The point of this is that I definitely get better results from my GH1 than any of my other m4/3 cameras, and by using the Olympus 14-150mm zoom on this camera I was really quite impressed by its quality.
So its a question of the more user-friendly combination versus the ultimate quality option. This might trouble me more if there was more of a quality gap between the two zooms. However it is smaller than I initially thought and I know that I'm always going to prefer the Olympus, because of its smaller size.
I also used the Olympus 9-18mm wide angle zoom on a GF1 yesterday. Now this is a really excellent lens. Very sharp and every bit the equal of the Panasonic 7-14mm. No built in OIS stabilisation system and 2mm narrower but for me its the better choice of the two lenses. Firstly its a very (155g) light lens and secondly it takes filters. As I've said before the 7-14's exposed front element always struck me as a disaster waiting to happen. I dont feel that there is much of a quality gap between these two lenses, if there is any at all, but the Olympus is definitely more convenient for me.

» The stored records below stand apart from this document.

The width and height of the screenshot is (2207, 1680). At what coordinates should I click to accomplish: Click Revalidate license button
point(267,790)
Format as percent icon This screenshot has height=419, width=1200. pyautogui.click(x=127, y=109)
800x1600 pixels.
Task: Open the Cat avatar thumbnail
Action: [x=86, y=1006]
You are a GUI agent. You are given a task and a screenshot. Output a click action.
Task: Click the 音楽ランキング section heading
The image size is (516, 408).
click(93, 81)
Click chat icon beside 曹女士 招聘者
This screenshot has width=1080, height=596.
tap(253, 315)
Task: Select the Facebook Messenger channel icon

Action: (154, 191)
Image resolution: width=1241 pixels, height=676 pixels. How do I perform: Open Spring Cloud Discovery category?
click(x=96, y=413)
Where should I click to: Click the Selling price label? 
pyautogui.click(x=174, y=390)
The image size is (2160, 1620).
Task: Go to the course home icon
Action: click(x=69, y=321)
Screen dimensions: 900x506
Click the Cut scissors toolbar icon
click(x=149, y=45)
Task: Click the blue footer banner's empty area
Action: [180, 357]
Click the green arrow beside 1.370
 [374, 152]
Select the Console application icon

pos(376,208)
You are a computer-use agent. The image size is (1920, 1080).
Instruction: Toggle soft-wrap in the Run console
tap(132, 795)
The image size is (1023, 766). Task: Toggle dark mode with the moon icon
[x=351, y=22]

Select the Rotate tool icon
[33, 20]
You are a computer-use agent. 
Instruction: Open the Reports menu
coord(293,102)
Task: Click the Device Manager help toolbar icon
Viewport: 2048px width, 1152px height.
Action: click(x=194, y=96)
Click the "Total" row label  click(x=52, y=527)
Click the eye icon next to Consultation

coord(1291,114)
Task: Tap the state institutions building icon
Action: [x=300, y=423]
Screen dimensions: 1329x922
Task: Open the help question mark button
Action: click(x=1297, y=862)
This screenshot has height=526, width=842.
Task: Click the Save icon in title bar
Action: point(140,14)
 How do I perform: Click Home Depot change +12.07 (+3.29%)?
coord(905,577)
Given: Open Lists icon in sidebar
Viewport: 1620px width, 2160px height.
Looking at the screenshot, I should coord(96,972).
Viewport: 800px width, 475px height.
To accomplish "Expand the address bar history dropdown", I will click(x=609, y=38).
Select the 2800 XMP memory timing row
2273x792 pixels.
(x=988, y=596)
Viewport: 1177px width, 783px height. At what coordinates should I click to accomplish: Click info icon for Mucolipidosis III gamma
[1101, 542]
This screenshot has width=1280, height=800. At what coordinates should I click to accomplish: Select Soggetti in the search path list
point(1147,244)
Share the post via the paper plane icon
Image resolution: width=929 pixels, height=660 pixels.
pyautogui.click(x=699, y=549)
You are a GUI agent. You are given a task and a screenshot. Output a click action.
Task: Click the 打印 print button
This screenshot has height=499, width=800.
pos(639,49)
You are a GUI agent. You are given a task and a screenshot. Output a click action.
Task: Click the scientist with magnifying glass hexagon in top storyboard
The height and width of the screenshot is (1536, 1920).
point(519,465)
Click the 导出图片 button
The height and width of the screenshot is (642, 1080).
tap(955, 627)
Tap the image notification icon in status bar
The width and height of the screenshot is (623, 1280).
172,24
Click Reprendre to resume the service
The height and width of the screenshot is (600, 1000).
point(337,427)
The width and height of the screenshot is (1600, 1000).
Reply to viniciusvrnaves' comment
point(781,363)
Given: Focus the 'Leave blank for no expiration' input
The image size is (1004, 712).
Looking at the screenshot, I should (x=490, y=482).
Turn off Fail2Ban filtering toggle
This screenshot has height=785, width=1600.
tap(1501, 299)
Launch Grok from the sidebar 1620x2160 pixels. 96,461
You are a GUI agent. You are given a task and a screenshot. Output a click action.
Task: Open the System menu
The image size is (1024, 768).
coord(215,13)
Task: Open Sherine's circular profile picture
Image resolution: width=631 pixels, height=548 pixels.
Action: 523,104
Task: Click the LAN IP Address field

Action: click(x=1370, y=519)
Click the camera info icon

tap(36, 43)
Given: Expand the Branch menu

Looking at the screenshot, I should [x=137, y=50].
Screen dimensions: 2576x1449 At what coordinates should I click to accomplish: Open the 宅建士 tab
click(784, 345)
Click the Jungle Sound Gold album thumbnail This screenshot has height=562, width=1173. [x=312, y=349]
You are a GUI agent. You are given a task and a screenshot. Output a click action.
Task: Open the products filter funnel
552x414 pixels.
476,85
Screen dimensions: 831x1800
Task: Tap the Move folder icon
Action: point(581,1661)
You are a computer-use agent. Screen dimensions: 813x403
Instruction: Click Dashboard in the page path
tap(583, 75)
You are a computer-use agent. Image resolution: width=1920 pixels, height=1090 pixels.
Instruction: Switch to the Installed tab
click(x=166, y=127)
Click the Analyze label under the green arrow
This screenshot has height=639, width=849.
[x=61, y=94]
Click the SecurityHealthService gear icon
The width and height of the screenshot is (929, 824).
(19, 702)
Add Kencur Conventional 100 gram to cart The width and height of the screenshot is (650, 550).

Another change that may be happening concerns my E-P2. I bought the 14-150mm as part of a kit with an E-PL1. It was always my intention to sell on that camera, bundled with the 14-42mm kit zoom from the E-P2. Indeed I put it on ebay and even got as far as a few bids. Then I actually used it during my Voigtlander 25mm photo sessions. I'd had one before in the summer, but that was part of another kit deal and I'd sold it on pretty quickly. Last week was the first time I'd ever handled an E-PL1 for any length of time and I really liked it. The addition of the handgrip and the re-arranging of a few buttons from the E-P2 design seems to make quite a difference.
In particular, I found using manual focus lenses on the E-PL1 a lot easier than the E-P2, just because of the location of the button that triggers the magnified view for focusing. I even found it easier to use in this regard than my GH1. If the weather forecast is accurate, I'm going out today to try it out, with some MF lenses. Its all very well thinking something works better sitting on the sofa, but how it performs and feels when a few miles of walking are involved is a better test. Anyway I've removed it from ebay to see how it performs on location. If it works better for me then I may use it as my preferred camera for manual focus lenses.